Work item: Could you repeat all of the entries below, character for character?
── Exercise material
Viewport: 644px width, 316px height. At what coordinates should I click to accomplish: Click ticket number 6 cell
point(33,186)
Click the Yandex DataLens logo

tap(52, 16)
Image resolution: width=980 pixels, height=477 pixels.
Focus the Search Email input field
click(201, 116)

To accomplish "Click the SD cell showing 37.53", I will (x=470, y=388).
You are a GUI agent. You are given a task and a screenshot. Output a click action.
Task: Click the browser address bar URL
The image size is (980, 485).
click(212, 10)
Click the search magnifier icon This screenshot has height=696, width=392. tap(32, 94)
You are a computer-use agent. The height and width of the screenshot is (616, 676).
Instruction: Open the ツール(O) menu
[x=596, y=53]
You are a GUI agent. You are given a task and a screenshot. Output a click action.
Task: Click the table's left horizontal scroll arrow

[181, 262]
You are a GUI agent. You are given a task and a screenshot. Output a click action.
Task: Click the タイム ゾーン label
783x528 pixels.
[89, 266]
────
Answer to this task:
Viewport: 644px width, 316px height. At what coordinates should I click to accomplish: Click ticket number 6 cell
point(33,186)
Click the Yandex DataLens logo

tap(52, 16)
Image resolution: width=980 pixels, height=477 pixels.
Focus the Search Email input field
click(201, 116)

To accomplish "Click the SD cell showing 37.53", I will (x=470, y=388).
You are a GUI agent. You are given a task and a screenshot. Output a click action.
Task: Click the browser address bar URL
The image size is (980, 485).
click(212, 10)
Click the search magnifier icon This screenshot has height=696, width=392. tap(32, 94)
You are a computer-use agent. The height and width of the screenshot is (616, 676).
Instruction: Open the ツール(O) menu
[x=596, y=53]
You are a GUI agent. You are given a task and a screenshot. Output a click action.
Task: Click the table's left horizontal scroll arrow

[181, 262]
You are a GUI agent. You are given a task and a screenshot. Output a click action.
Task: Click the タイム ゾーン label
783x528 pixels.
[89, 266]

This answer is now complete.